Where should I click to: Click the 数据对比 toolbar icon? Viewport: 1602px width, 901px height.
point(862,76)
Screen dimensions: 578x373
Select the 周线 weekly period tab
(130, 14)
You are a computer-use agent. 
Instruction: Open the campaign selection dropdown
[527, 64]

* * *

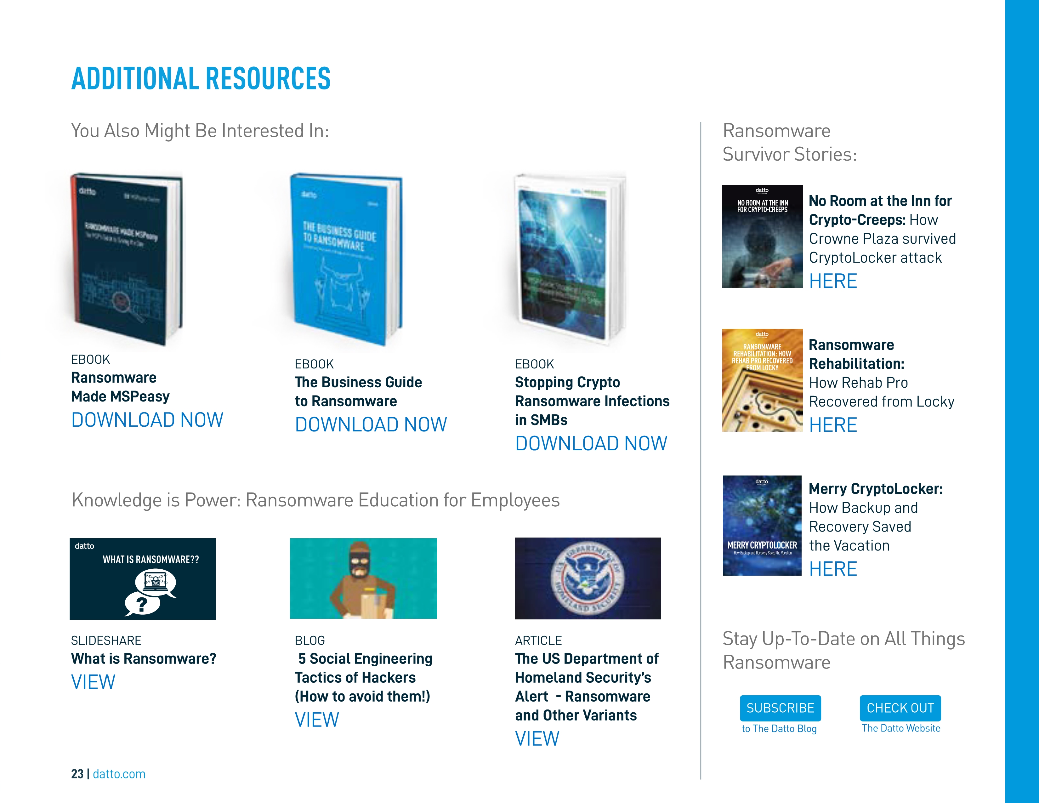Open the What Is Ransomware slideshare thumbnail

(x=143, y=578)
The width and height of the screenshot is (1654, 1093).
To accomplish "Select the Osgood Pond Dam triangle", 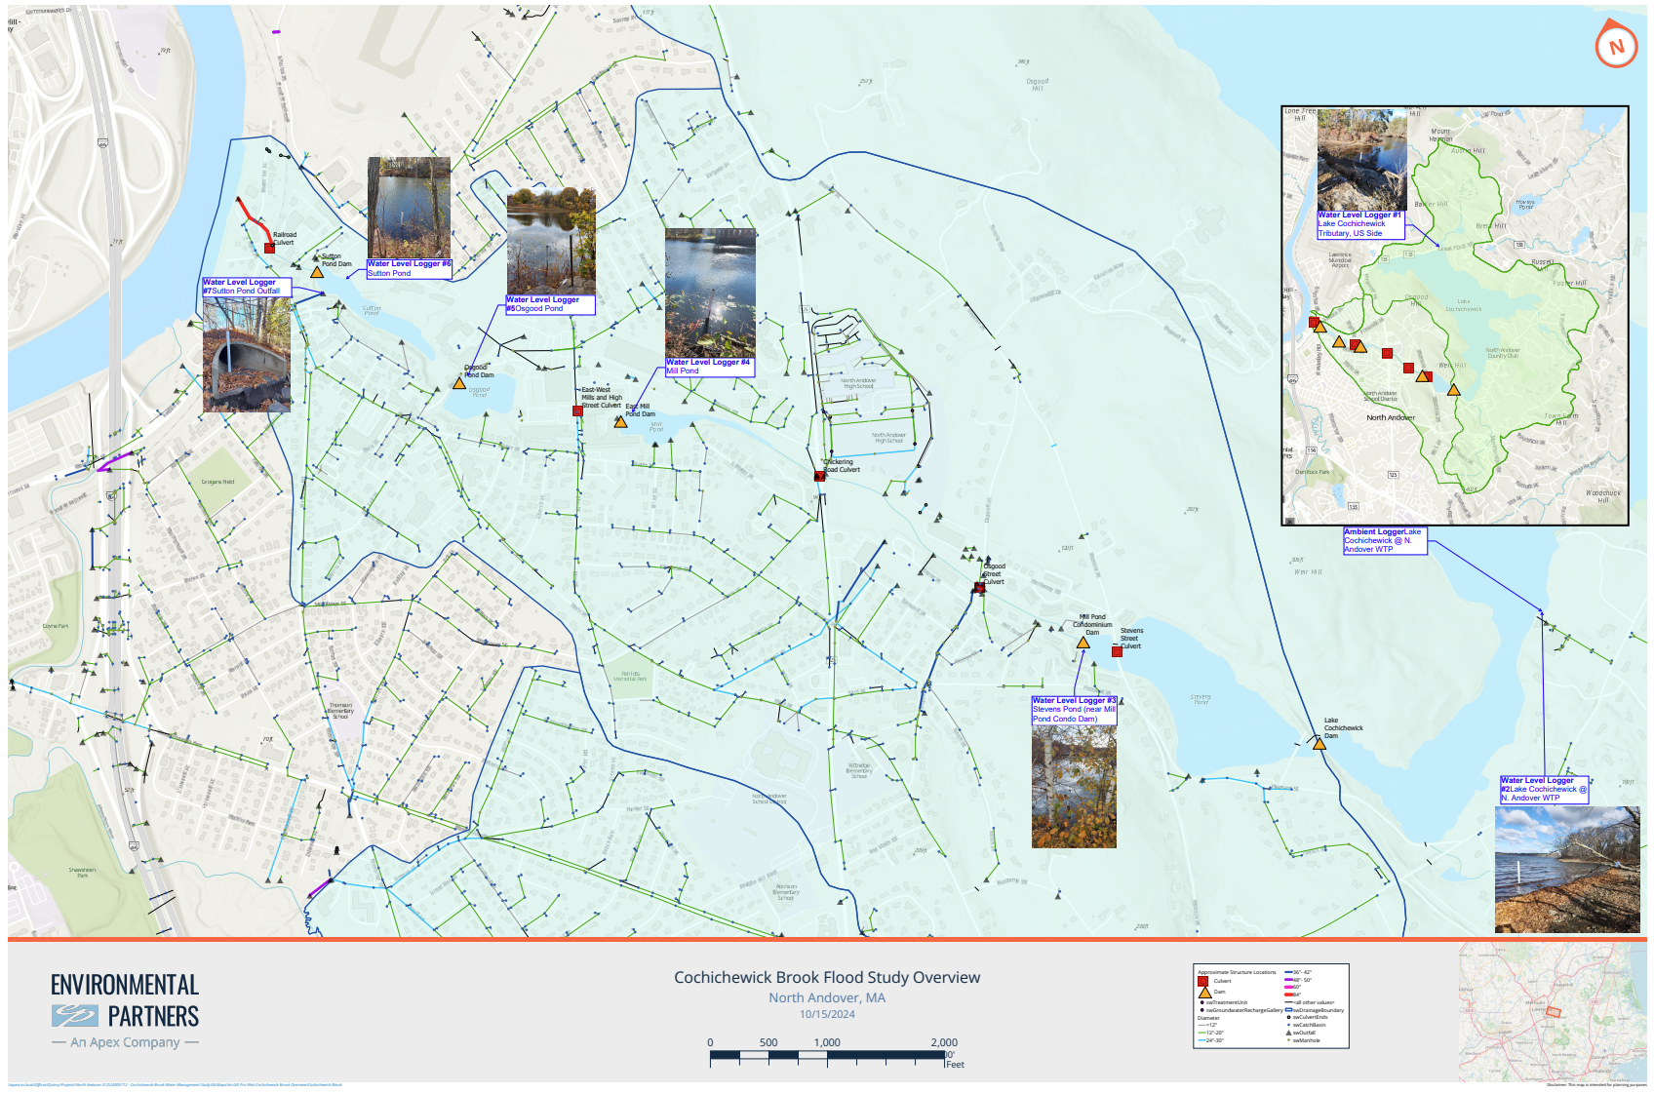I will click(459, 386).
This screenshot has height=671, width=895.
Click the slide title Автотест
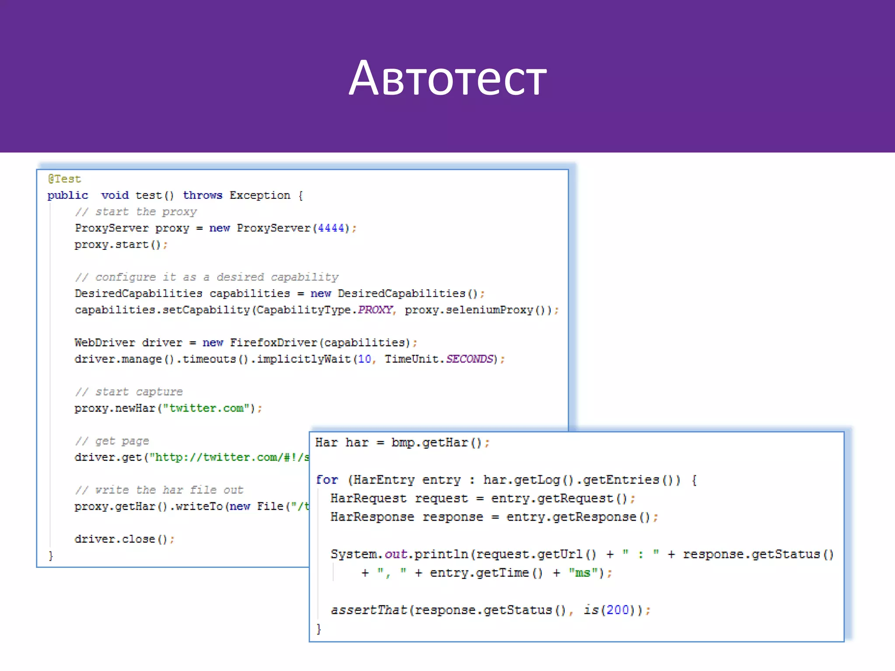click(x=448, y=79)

Exercise description.
Where a line in the records above contains the string "screenshot", copy that line.

Finished task.
The width and height of the screenshot is (1654, 1093).
This screenshot has height=671, width=895.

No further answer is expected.